The cumulant function of the Normal-Wishart produces a scalar output from 4 input arguments:

\[\begin{split}c^{\smalltext{NW}}_{1,E}(\nu, \tau, w, P) &= \frac{E}{2} \log 2 \pi - \frac{1}{2} \log |P| - \frac{\nu}{2} \log \frac{\tau}{2} + \log \Gamma \left( \frac{\nu}{2} \right)\end{split}\]

where \(\Gamma(\cdot)\) is the gamma function, and \(\log |P|\) is the log determinant of the E x E matrix \(P\).

Coordinate Ascent Updates

Local step update

As with all observation models, the local step computes the expected log conditional probability of assigning each observation to each cluster:

\[\E_q[ \log p( y_n | x_n, w_k, \delta_k) ] = - \frac{1}{2} \log 2 \pi + \frac{1}{2} \E[ \log \delta_{k} ] - \frac{1}{2} \E[ \delta_{k} (y_{n} - w_k ^T \tilde{x}_n)^2 ]\]

where the elementary expectations required are:

\[\begin{split}\E_q [ \log \delta_{k} ] &= - \log \frac{\hat{\tau}_k}{2} + \psi \left( \frac{\hat{\nu}_k}{2} \right) \\ \E_q \left[ \delta_{k} \left( y_{n} - w_k^T \tilde{x}_n \right)^2 \right] &= \tilde{x}_n^T \hat{P}_k^{-1} \tilde{x}_n + \frac{ \hat{\nu}_k }{ \hat{\tau}_{k} } (y_{n} - \bar{w}_{k}^T \tilde{x}_n)^2\end{split}\]

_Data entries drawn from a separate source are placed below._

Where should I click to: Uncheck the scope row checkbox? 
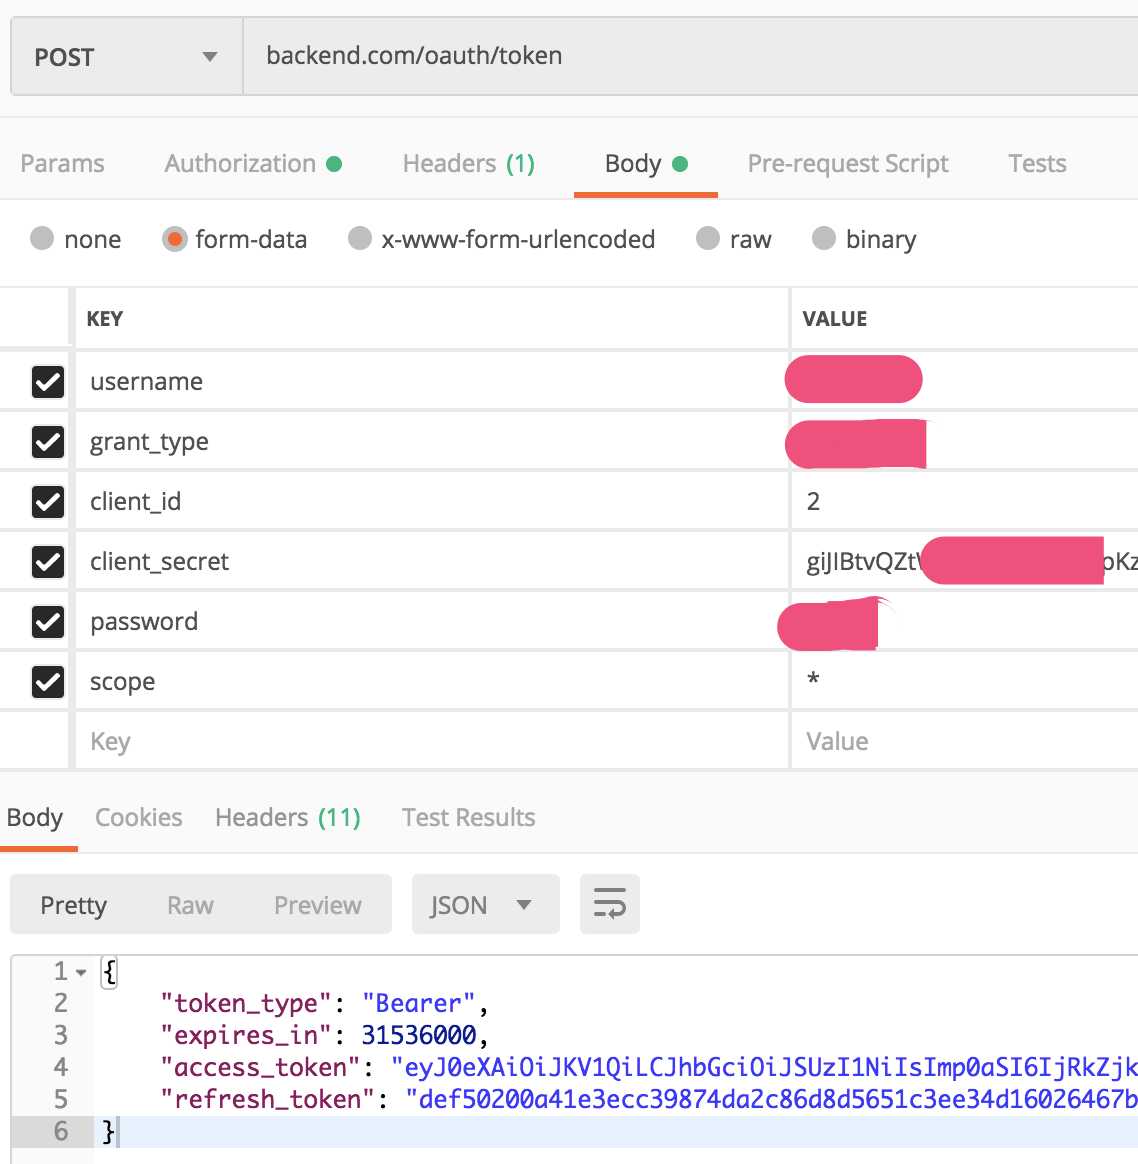(x=48, y=682)
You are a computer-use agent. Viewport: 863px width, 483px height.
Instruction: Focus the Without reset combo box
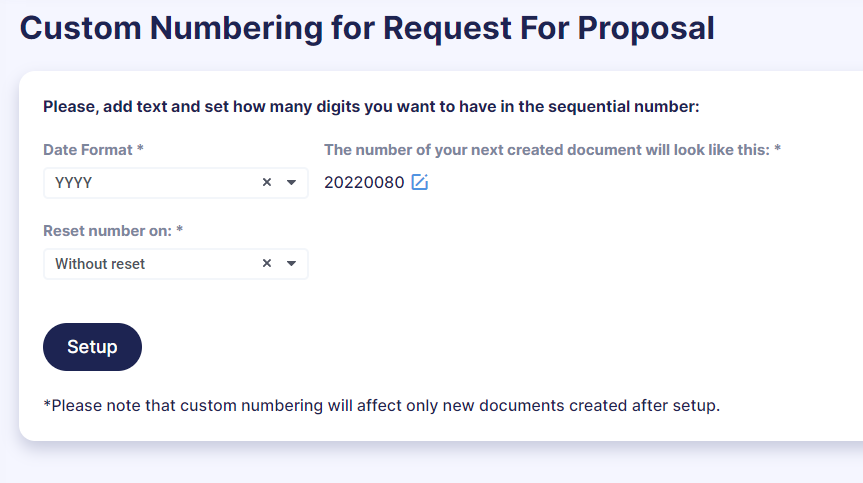(x=176, y=264)
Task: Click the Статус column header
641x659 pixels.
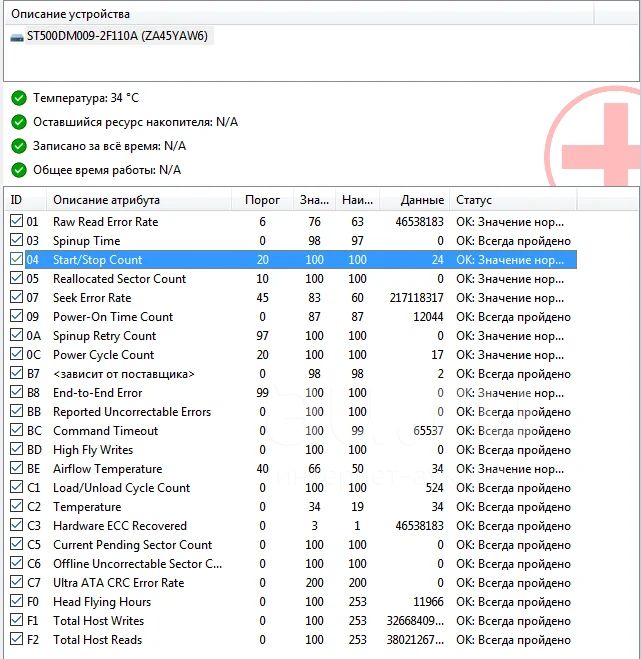Action: 474,200
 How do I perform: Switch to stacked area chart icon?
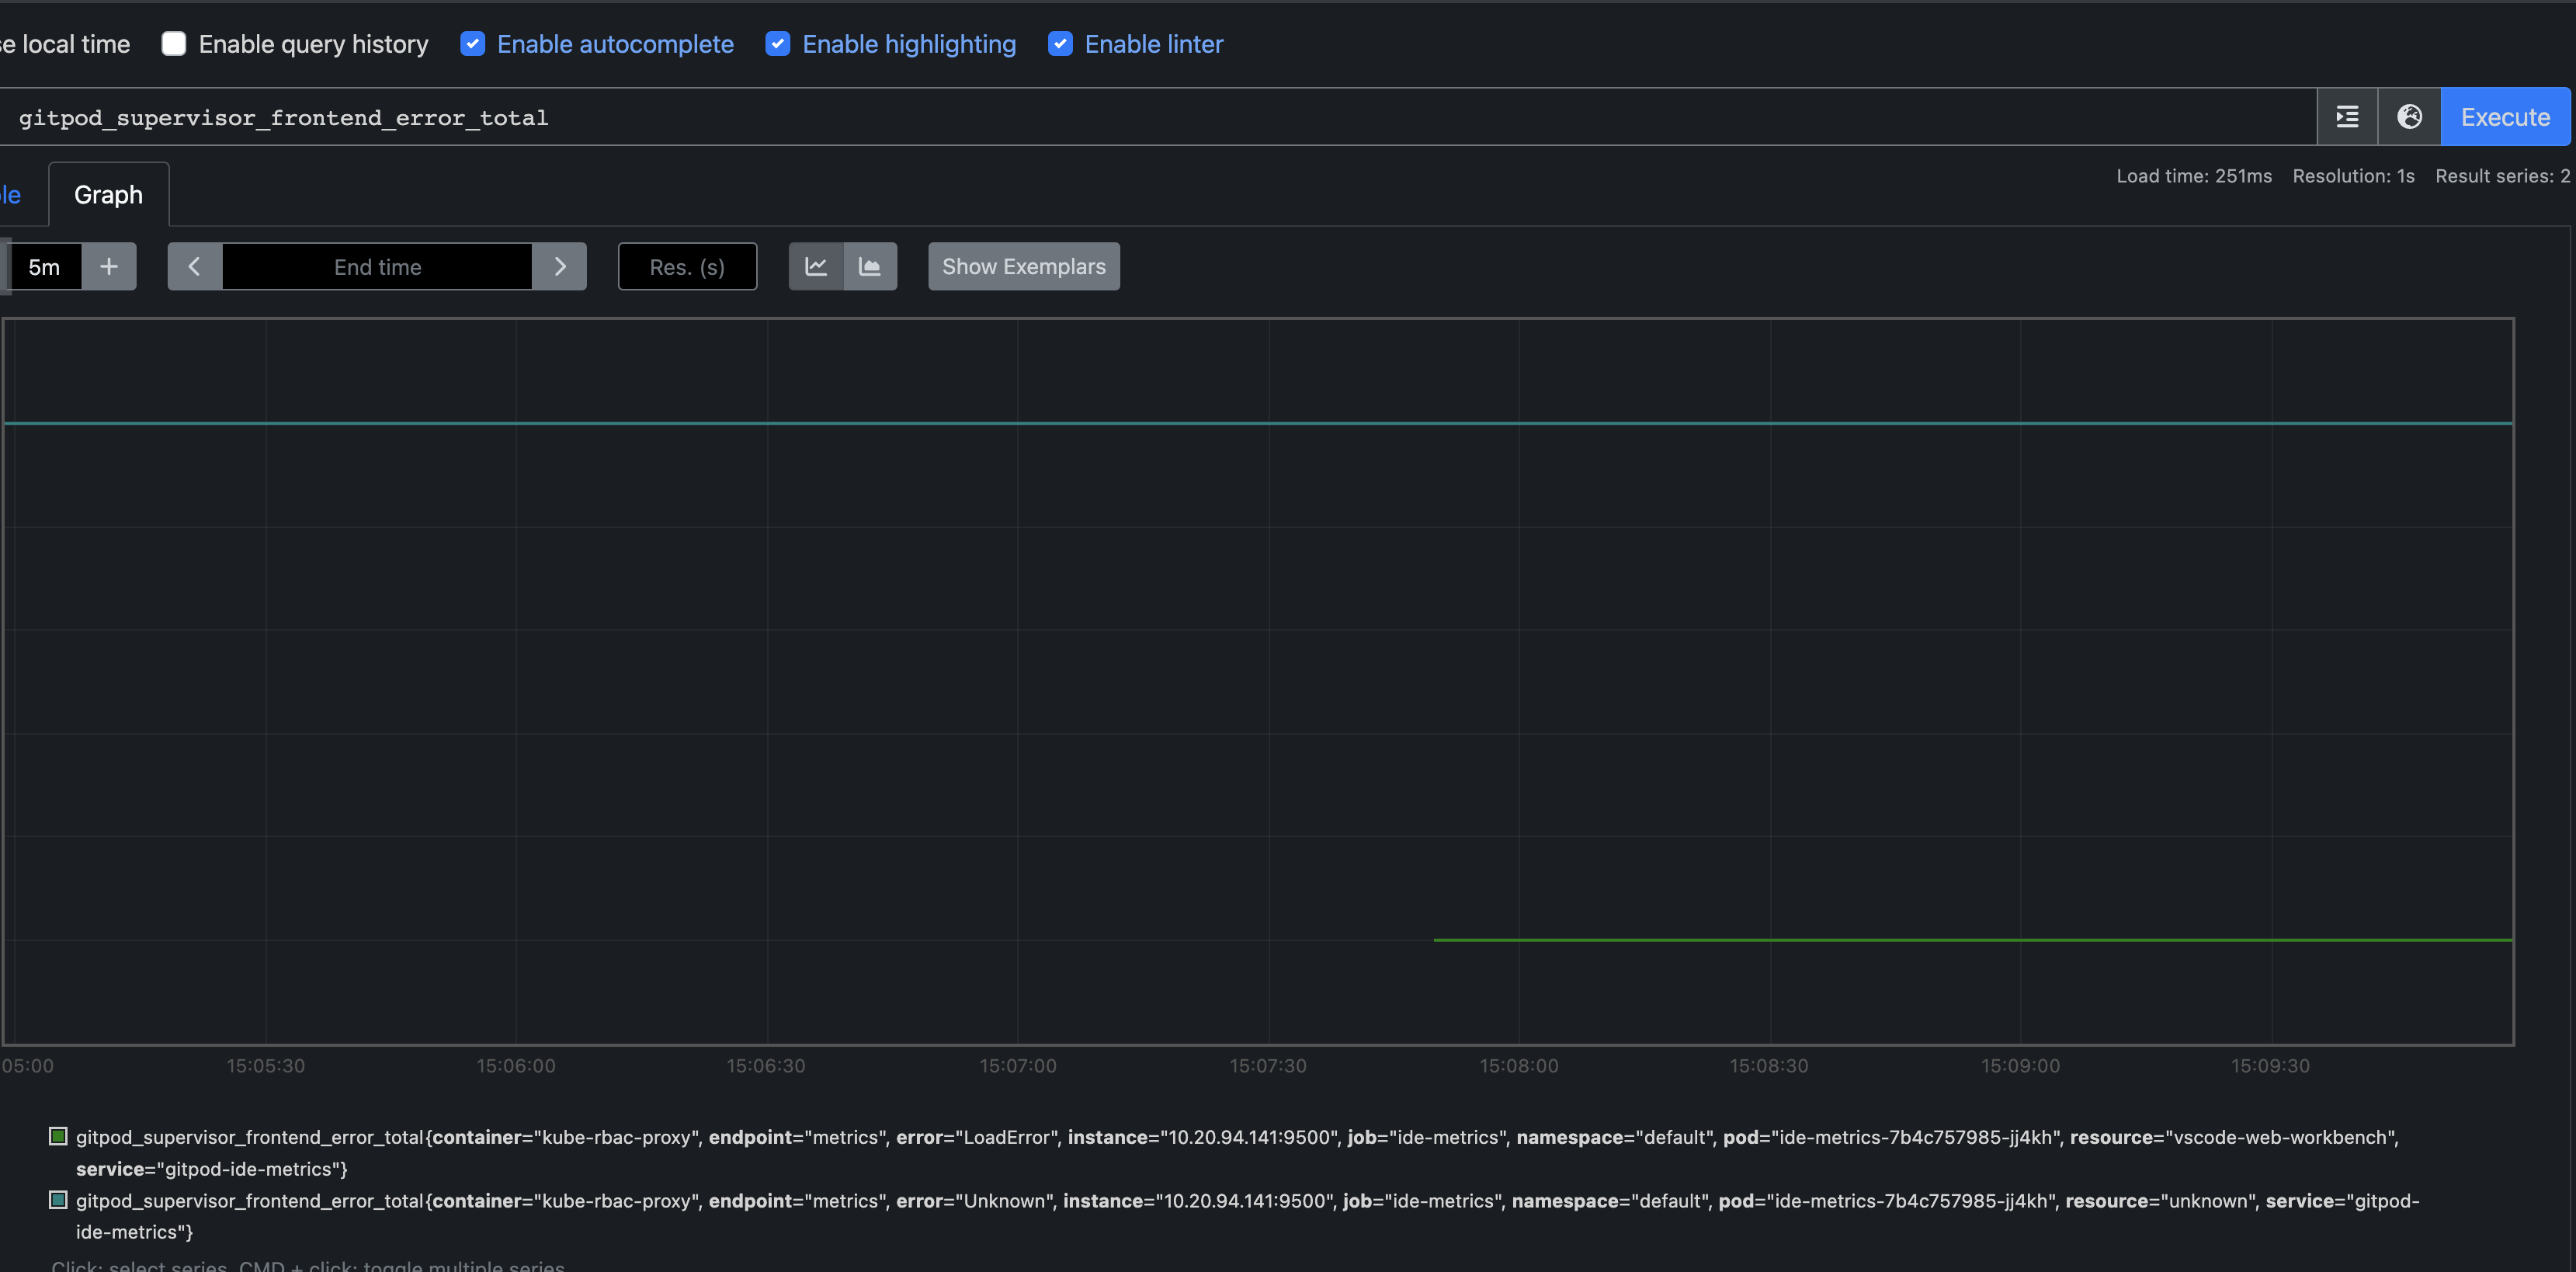[870, 267]
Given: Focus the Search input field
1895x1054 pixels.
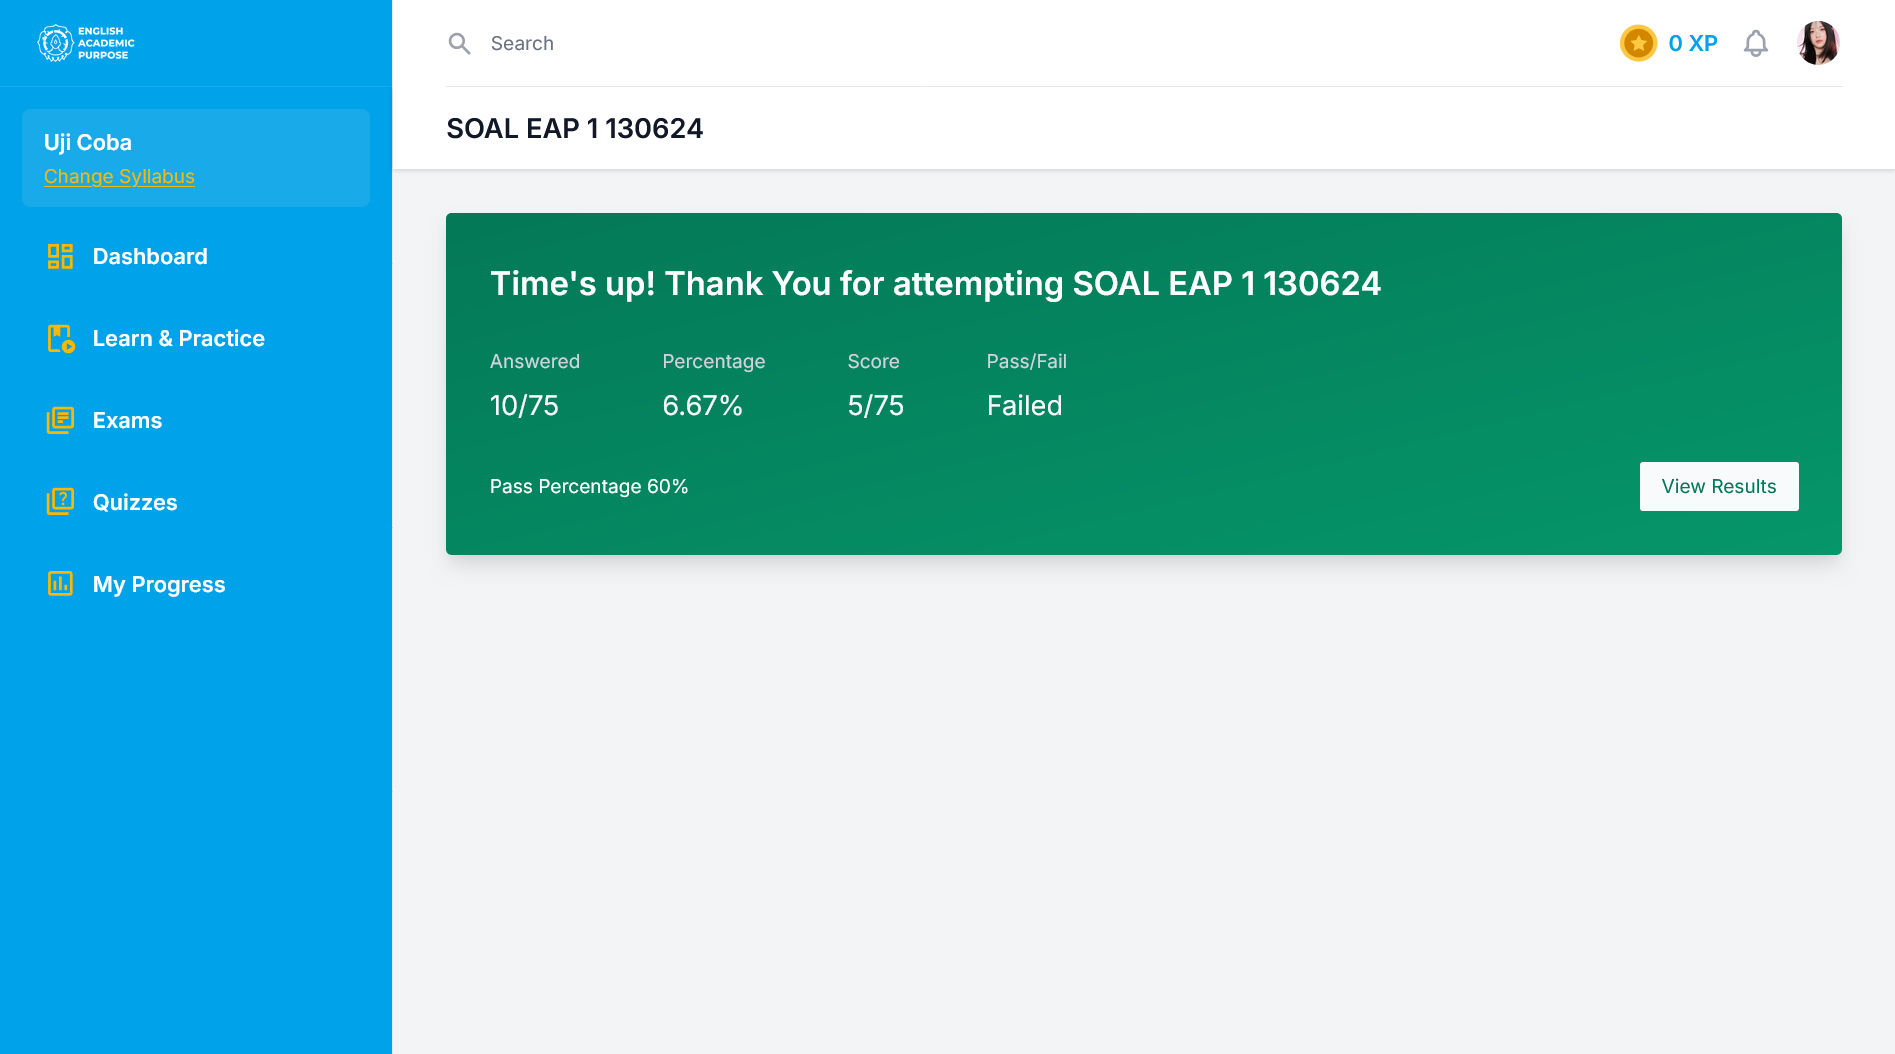Looking at the screenshot, I should (x=700, y=44).
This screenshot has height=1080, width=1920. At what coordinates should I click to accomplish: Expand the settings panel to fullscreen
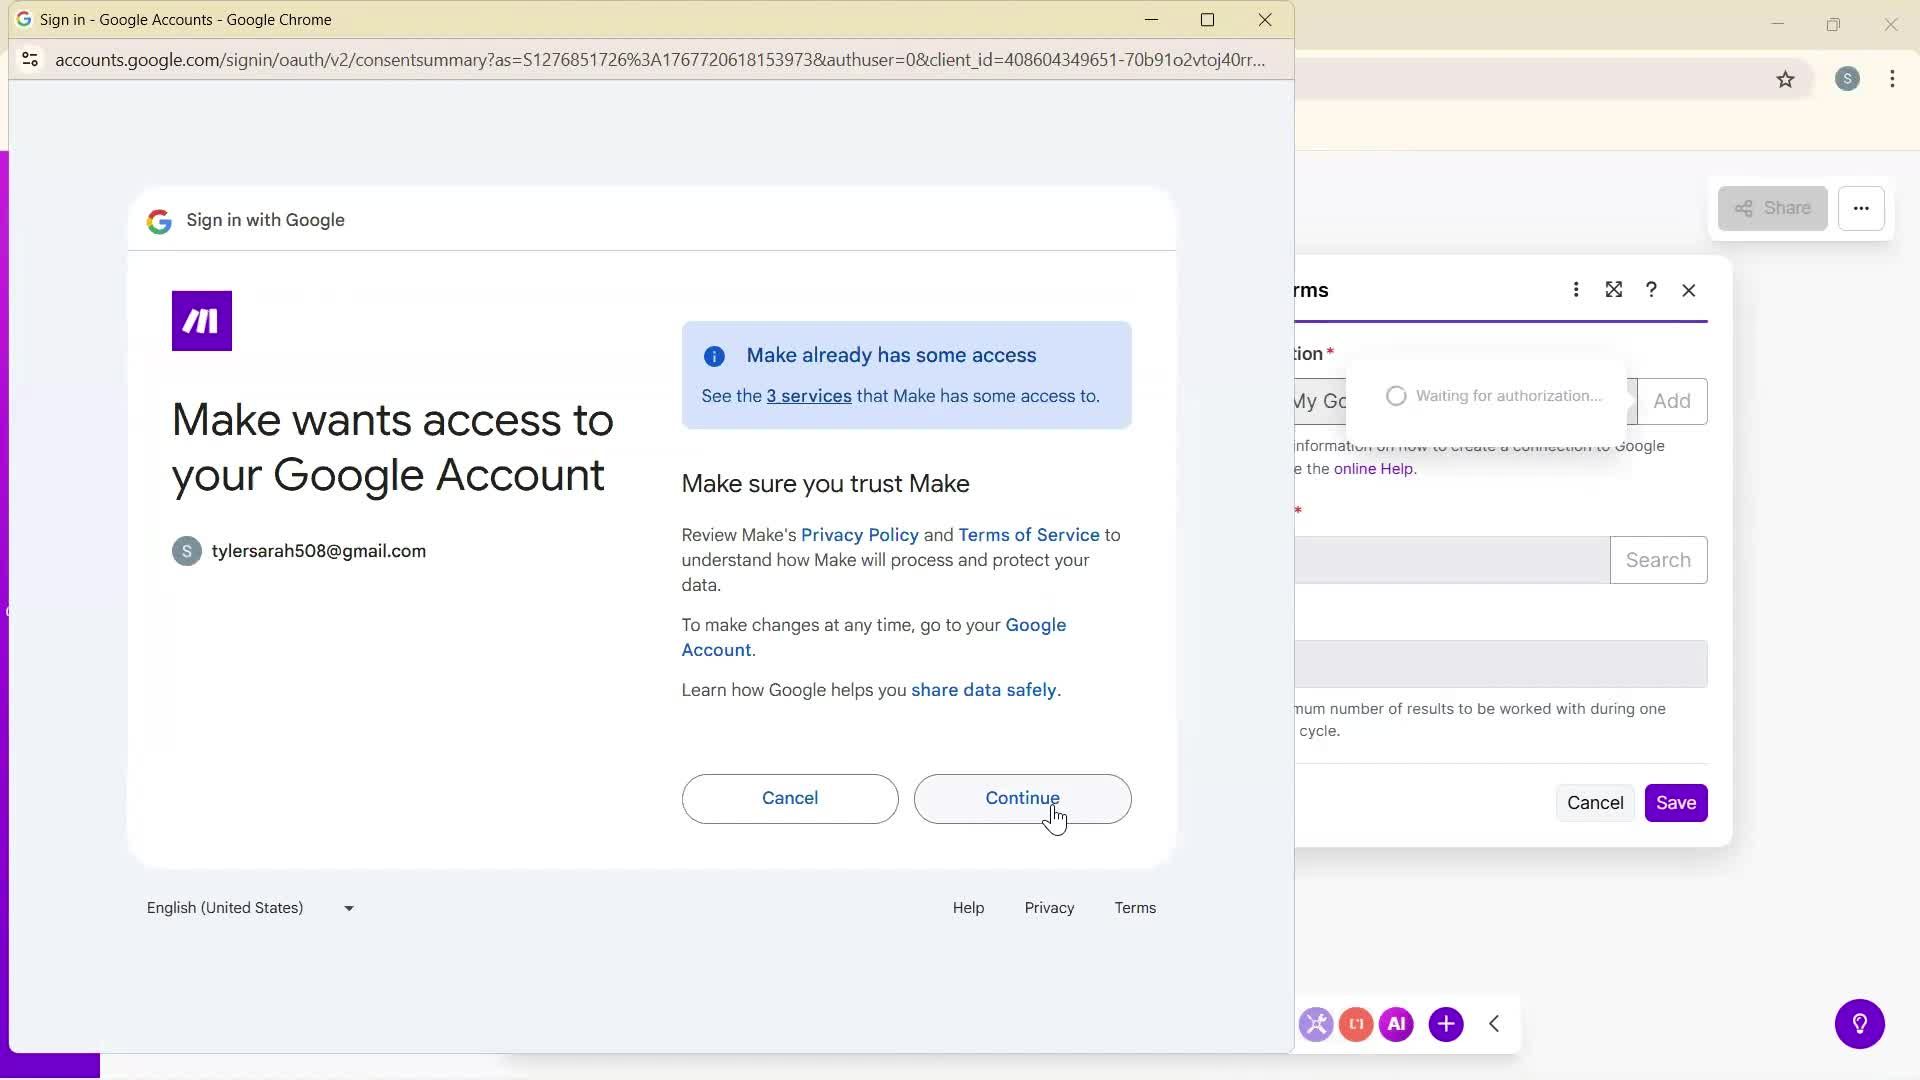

The above operations can be efficiently computed via smart vectorized calculations on modern cpus.

In our implementation, this is done via the function calc_local_params, which computes the following arrays and places them inside the local parameter dict LP.

  • E_log_soft_ev : 2D array, N x K

    log probability of assigning each observation n to each cluster k

Global step update

The global step update produces an updated approximate posterior over the global random variables. Concretely, this means updated values for each of the four parameters which define each cluster-specific Normal-Wishart:

\[\begin{split}\hat{\nu}_k &\gets N_k(\hat{r}) + \bar{\nu} \\ \hat{P}_{k} &\gets \bar{P}_k + S^{xx^T}_k(x, \hat{r}) \\ \hat{w}_{k} &\gets \hat{P}_k^{-1} \left( \bar{P} \bar{w} + S^{yx}_k(x, y, \hat{r}) \right) \\ \hat{\tau}_k &\gets \bar{\tau} + S^{y^2}_k(y, \hat{r}) + \bar{w}^T \bar{P} \bar{w} - \hat{w}_k^T \hat{P}_k \hat{w}_k\end{split}\]

Our implementation performs this update when calling the function update_global_params.


Initialization creates valid values of the parameters which define the approximate posterior over the global random variables. Concretely, this means it creates a valid setting of the Post attribute of the GaussRegressYFromFixedXObsModel object.